11 Kommentare zu ««Die Basken haben Guernica selber angezündet»»

  • Lang Josef sagt:

    Lieber Herr Bendel
    Natürlich habe ich den damaligen «Tages-Anzeiger» ebenfalls studiert. Er stützte sich stark auf die kohärenten und detaillierten Berichte der erwähnten angelsächsischen Medien. Auch der «Tages-Anzeiger» brachte die dreiste und groteske Franco-Lüge, dementierte sie aufgrund der eindeutigen Faktenlage aber im gleichen Artikel.

    • Lukas Bendel sagt:

      Lieber Herr Lang
      Besten Dank für die Antwort (mich interessiert das Thema, weil unser Spanisch-Professor teils von der Franco-Zeit bzw. der heutigen Wahrnehmung dieser durch seine Söhne erzählte und sich masslos ärgerte).
      Das ist toll für den TA, aber auch nicht dermassen überraschend: Denn bis vor einigen Jahrzehnten waren NZZ und TA eigentlich Parteimedien. Und der TA gab jeweils die „linke“ Version wieder – welche bei Guernica die korrekte war.

  • Hans Hegetschweiler sagt:

    Interessanter Artikel. Vielleicht war eben Bretscher nicht ganz so antifaschistisch, wie er heute verklärend dargestellt wird, das war ja immerhin 4 Jahre nach seinem Amtsantritt und der ideologischen Wende der NZZ. Manchmal habe ich den Eindruck, dass Gujer Bretscher, den wir, die in den 60-er Jahren aufwuchsen, nicht sehr liebten, stark gleicht. Dann hätte man auch gleich Somm nehmen können, der wenigstens intellektuell wesentlich anregender ist.
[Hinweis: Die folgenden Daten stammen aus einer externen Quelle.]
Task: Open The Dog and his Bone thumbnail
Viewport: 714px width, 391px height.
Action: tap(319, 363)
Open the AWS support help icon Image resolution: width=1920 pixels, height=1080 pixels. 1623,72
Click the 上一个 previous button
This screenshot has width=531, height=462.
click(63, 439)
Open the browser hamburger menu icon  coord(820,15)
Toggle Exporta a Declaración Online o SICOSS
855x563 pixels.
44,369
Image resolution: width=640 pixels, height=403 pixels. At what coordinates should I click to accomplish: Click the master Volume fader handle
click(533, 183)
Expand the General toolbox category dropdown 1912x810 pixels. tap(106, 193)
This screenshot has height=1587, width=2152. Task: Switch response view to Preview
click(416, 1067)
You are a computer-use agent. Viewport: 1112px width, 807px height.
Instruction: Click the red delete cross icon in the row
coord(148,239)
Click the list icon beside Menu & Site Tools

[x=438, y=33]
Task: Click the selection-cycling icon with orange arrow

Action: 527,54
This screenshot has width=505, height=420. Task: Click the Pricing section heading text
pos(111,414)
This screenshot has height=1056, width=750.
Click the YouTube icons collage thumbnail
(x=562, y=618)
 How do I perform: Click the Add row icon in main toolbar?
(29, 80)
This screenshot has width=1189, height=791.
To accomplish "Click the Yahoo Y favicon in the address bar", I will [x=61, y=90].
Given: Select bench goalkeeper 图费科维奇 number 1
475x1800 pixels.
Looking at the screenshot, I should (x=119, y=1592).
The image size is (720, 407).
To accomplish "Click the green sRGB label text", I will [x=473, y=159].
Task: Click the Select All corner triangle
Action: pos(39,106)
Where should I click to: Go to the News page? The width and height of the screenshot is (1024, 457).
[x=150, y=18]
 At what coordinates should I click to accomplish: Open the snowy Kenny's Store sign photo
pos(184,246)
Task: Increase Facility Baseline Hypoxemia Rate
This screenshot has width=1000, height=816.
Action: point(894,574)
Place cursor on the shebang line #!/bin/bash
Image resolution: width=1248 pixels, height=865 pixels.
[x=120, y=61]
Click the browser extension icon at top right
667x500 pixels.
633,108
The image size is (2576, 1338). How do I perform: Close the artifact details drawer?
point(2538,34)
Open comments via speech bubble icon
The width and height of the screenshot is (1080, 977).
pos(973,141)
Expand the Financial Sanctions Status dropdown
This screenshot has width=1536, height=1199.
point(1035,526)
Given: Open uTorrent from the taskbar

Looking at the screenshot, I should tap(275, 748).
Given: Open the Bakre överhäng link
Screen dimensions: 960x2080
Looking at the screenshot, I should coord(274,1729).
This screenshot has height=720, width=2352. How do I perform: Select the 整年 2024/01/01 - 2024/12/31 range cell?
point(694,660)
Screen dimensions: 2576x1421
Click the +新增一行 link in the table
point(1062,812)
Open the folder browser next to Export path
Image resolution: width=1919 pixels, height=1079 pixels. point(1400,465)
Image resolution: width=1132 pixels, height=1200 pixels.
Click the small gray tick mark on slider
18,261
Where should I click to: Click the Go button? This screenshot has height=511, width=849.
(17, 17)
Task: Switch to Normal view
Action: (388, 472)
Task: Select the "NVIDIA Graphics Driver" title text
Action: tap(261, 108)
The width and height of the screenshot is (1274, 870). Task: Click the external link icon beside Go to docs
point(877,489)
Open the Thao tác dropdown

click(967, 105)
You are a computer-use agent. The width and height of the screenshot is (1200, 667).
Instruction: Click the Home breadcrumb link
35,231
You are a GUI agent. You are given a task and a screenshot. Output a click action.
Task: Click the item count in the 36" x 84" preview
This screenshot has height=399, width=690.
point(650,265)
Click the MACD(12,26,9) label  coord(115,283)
  • Alberto La Rocca sagt:

    Irreführung durch falsche Nachrichten ist so alt wie der Krieg selbst, denn die Irreführung ist ein Aspekt des Kriegshandwerks. Aber heute kopieren sogar Ultralinke wie Sepp Lang unverschämt Donald Trump und schreiben von „Fake News“, damit sie eine alte Suppe aufwärmen können.

  • Tek Berhe sagt:

    Guernica hat als Symbol überlebt! Picassos Werk hat seinen Platz in meiner Stube…

    • Anh Toàn sagt:

      Echt jetzt? Bei allem Respekt vor der künstlerischen Qualität, ich wollte weder Guernica noch z.B. Munchs Schrei in der Stube, dann doch lieber etwas frohes von Miro, Klee oder so.

  • Anja Baffour sagt:

    Ja nee, is klar

  • Bebbi Fässler sagt:

    Das gab früher Ärger wenn man als Katholischer sich getraute, neben dem „Vaterland“ auch noch eine andere Zeitung, die der „Liberalen“ zu lesen.

    Für eine solche Sünde konnte es eine Gratis-Kopfwäsche in der Kirche durch den Pfarrer geben!

  • Pierre Ramuz sagt:

    Die Schweiz hat bekanntlich Franco-Spanien auch als eines der ersten Länder überhaupt anerkannt. Dass es da die NZZ mit den Fakten nicht so genau nahm, wenn man die Verlautbarungen eines autoritären Herrschers übernimmt, erstaunt kaum. Dass das 80 Jahre später aufgehellt wird, ist ganz ok. Nur: auch der Tages-Anzeiger hat seine blinden Flecken und seine Fake-News. Für eine funktionierende Demokratie und Medienlandschaft, wäre es dringend nötig, das gründlich zu analysieren und zu diskutieren. Solange dies nicht geschieht, haben wir ein Informations- und Demokratiedefizit.

    • Mario Monaro sagt:

      Auch Journalisten sind nicht perfekt, sie machen Fehler. Aber hinter jeder Falschmeldung immer gleich eine sinistre Agenda zu vermuten ist schon arg übertrieben, genauso wie das Gejammere um die Demokratie. In der Schweiz können Sie von WOZ bis Weltwoche alle Richtungen lesen, die Ihnen behagen.

      • Lukas Bendel sagt:

        Sobald ich wieder in Zürich bin, werde ih in der ZB nachschauen, was denn der TA damals zu Guernica schrieb.
        @ Monaro: Natürlich macht eine Schwalbe noch keinen Sommer und eine Ente noch keine Agenda.
        Ich finde aber den Hinweis von P. Ramuz durchaus berechtigt: So berichtet der TA seit mindestens über einem Jahrzehnt sehr einseitig frauenzentriert über Gender- und Familienrechtsthemen. Das ist nun natürlich nicht Weltpolitik, „generiert“ hierzulande aber eben auch unzählige Opfer (bzw. den Kindern könnte bei besserer medialer „Volkserziehung“ viel Leid erspart werden).